One company which is now starting to harness previously collected data is diabetes giant Novo Nordisk. Speaking at the Veeva Europe R&D Summit in Madrid in June 2024, senior vice president of data science, Thomas Senderovitz, emphasised why all big pharma companies need to be considering this. 

“Most, if not all, big pharma companies are walking on gold mines and it's pretty stupid to have gold mines if you don't mine the gold,” said Senderovitz. “We have data in a variety of areas where we may not have thought about patterns. When we were executing our clinical trial program, we were focused on diabetes, but there's a lot of information from those studies that we are now mining for.” 

Novo Nordisk is using historic data to decide where it can pivot next with Ozempic/Wegovy (semaglutide).

The challenge is striking the right balance – do you want to overburden the patient today to help more patients in the future?

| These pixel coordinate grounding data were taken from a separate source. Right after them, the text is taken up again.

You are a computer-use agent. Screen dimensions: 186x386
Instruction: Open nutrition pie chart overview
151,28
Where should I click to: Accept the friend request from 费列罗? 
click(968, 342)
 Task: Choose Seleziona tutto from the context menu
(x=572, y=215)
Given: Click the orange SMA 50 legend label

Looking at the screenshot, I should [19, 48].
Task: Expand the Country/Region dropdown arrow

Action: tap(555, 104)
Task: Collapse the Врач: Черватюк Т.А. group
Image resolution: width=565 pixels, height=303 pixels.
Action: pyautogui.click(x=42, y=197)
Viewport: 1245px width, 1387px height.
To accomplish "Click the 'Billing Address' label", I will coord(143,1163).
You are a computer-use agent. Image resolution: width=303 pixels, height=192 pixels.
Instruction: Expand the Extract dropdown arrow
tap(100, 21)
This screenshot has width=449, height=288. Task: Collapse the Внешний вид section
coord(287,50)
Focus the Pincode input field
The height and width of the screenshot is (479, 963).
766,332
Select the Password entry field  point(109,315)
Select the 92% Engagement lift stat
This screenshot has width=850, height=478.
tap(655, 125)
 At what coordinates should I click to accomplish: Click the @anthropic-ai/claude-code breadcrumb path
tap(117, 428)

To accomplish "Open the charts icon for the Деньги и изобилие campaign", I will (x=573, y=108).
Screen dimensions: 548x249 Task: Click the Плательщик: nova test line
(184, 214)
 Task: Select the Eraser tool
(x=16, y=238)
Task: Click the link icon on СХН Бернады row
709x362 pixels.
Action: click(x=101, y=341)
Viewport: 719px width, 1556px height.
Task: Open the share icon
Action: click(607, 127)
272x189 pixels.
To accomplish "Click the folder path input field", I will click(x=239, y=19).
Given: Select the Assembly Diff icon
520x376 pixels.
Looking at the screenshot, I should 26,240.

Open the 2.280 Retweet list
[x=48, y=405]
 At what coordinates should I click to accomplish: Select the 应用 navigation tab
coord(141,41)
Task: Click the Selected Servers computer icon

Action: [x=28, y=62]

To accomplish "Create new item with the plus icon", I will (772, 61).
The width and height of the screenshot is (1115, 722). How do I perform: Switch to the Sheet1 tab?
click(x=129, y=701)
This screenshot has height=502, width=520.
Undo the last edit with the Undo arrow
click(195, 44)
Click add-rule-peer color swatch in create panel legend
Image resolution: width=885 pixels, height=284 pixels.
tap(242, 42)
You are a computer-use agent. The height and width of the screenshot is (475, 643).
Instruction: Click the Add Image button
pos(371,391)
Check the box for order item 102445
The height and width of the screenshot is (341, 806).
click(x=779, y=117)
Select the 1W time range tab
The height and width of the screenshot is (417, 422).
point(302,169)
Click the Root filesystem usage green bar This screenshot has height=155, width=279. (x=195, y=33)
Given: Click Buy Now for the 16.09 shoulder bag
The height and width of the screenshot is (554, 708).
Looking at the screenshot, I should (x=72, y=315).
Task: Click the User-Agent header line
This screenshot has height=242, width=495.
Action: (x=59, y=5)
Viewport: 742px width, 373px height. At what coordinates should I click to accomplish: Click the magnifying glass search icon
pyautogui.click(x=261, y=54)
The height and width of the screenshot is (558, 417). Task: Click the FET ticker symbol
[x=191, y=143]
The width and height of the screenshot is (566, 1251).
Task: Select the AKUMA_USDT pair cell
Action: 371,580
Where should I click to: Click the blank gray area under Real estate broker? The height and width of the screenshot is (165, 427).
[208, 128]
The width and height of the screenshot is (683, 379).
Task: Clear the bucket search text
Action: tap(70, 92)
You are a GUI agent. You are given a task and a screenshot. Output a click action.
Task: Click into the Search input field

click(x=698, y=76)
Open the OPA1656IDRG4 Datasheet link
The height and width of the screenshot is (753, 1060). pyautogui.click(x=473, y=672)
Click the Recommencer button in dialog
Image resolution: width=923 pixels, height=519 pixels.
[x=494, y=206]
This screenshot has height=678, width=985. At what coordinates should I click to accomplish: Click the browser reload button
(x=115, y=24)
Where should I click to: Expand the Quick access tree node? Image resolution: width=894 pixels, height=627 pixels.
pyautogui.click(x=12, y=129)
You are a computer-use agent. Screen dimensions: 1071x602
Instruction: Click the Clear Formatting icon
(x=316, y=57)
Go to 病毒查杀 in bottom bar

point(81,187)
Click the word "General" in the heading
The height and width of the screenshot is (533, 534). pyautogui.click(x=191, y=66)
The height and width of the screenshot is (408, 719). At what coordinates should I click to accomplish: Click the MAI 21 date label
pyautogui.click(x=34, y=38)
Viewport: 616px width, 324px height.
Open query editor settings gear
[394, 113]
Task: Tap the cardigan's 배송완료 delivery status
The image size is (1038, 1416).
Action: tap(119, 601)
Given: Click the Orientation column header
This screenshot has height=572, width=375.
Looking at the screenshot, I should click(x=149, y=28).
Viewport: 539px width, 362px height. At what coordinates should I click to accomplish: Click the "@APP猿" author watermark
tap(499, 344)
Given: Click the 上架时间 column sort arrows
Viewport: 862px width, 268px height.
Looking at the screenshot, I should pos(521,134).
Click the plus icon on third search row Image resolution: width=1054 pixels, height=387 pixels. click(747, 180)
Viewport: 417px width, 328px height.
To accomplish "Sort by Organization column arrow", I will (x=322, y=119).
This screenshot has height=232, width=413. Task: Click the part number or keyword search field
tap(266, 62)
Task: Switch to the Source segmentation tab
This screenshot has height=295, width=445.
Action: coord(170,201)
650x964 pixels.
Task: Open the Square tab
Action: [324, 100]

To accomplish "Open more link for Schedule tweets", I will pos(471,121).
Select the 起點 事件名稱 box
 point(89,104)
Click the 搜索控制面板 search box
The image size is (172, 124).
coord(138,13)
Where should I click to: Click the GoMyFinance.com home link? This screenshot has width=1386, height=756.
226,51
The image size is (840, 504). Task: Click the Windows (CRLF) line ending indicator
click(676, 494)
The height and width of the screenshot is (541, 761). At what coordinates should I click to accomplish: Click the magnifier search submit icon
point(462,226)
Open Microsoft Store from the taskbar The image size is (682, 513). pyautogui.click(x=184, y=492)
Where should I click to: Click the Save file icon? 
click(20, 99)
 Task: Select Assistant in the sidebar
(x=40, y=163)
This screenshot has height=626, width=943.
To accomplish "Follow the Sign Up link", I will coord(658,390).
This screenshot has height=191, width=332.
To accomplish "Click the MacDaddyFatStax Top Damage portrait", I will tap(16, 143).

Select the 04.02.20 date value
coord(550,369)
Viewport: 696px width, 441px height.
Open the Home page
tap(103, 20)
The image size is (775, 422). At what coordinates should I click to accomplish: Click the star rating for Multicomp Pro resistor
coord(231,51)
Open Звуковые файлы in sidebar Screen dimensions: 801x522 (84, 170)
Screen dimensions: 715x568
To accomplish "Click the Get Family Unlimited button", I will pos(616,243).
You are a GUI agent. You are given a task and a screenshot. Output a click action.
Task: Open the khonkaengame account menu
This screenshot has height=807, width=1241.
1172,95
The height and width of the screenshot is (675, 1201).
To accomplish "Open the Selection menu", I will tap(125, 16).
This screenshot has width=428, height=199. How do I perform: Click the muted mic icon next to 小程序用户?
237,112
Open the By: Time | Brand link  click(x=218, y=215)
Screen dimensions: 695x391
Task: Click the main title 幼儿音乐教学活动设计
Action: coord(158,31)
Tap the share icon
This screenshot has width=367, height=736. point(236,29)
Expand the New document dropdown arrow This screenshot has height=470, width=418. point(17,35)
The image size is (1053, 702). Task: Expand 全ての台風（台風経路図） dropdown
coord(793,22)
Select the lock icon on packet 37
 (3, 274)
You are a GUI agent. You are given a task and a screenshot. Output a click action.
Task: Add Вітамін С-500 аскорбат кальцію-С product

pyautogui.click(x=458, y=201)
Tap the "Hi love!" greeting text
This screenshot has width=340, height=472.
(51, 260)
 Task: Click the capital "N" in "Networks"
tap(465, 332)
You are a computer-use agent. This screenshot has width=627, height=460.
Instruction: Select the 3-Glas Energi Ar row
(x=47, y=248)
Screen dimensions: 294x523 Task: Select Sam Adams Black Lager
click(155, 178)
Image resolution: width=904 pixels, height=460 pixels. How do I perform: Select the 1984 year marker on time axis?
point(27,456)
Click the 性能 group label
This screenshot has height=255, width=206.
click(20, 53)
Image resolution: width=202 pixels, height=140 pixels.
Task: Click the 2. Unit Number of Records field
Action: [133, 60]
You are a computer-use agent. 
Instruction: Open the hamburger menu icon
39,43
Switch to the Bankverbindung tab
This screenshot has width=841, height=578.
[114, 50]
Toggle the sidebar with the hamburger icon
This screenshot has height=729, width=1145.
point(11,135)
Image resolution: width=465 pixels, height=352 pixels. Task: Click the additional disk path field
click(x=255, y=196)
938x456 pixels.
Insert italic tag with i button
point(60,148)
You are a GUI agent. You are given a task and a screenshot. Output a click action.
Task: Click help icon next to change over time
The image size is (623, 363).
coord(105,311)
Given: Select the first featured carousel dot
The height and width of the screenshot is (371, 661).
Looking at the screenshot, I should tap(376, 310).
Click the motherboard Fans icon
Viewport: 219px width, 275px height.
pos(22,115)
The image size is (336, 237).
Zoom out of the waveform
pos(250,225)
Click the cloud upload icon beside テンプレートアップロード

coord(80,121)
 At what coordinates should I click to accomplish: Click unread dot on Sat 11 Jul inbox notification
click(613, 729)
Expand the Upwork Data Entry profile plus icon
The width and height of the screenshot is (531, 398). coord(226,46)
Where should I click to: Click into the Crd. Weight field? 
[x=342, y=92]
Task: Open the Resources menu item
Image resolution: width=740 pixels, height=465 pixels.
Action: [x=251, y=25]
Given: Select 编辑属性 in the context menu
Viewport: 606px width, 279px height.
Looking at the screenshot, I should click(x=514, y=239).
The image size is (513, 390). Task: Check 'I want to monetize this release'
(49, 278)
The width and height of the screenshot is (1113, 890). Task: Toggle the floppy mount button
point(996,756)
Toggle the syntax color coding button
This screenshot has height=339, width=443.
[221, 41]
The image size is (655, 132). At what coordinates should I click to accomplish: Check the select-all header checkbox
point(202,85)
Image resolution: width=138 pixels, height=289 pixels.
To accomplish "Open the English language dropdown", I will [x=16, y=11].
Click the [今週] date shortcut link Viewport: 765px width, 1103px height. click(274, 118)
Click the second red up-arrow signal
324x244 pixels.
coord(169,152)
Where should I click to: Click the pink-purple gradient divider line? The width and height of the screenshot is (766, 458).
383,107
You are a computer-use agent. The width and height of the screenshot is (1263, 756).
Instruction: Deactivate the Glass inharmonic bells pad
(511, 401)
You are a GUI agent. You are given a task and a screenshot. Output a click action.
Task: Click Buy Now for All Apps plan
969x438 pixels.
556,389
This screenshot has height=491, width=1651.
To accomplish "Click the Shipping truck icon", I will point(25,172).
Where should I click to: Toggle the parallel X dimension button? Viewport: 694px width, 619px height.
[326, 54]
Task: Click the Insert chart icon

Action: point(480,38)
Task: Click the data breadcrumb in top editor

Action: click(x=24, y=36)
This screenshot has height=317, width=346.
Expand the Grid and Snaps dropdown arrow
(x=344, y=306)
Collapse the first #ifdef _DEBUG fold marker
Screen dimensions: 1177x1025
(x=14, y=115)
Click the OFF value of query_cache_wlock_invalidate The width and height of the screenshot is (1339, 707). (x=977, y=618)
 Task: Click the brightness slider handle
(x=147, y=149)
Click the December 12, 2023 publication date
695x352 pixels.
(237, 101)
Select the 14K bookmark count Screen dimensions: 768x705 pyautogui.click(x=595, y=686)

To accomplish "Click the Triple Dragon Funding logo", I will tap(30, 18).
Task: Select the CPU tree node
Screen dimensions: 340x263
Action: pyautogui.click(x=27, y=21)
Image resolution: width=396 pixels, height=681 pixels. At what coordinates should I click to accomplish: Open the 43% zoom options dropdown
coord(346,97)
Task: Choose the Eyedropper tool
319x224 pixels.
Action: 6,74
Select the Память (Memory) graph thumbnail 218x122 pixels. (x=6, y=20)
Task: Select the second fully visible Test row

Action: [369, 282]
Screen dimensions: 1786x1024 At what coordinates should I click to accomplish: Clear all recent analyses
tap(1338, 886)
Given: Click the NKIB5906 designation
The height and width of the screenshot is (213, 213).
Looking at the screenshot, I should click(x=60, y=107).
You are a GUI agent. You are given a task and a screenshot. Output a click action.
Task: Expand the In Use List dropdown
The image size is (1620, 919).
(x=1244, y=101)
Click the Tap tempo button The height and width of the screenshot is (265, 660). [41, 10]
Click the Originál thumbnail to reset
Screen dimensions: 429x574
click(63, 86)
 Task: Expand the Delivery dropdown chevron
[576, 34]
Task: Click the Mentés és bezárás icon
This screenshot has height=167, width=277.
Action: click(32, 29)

Catherine Gregor, chief clinical trials officer at Florence Healthcare

Data collected in this way cannot be taken at face value however, due to the lack of control over these outcomes, says Pina D'Angelo, vice president of biometrics at CRO Innovaderm.

“Using data like this could result in a type one error. The control is there so we don’t make an error in the conclusion, so you have to be mindful using the retrospective perspective,” D’Angelo warns. “Having said that, it is a wealth of opportunity and a great path to open up multiple channels.”

Artificial intelligence (AI) is being utilised by companies across the globe and given the speed and power, it may appear to be the solution to evaluating the vast amounts of data, but it cannot act alone and must be managed properly.

“We have always blamed the molecule for the failure, as opposed to considering if as humans we designed the wrong study. In that space, AI will have a material impact. I think will end up with AI becoming another voice in the room rather than a standalone tool,” Pashazadeh explains, but he adds that he believes the industry is around a decade away from utilising AI in this way.

The only way of improving AI systems is to feed them with data and while it is understandable that sponsors want to protect their data, if everyone wants to mutually benefit from AI in data management, everyone needs to contribute.

“As a CRO, we use all the data we have, including historical data from previous studies to counsel sponsors on what the best endpoint might be or whether something needs to be evaluated separately,” D'Angelo explains.

Given the early life of cell and gene therapies, Seyf concludes that if the industry comes together to share data now, it is not yet too late to all gain mutual benefit.

“We need to be more open in sharing data - we need to be more collaborative. Right now, the cell and gene therapy industry have such an immense and invaluable opportunity to really start sharing data. The industry is so young, and we can avoid all making the same mistakes as we learn together.”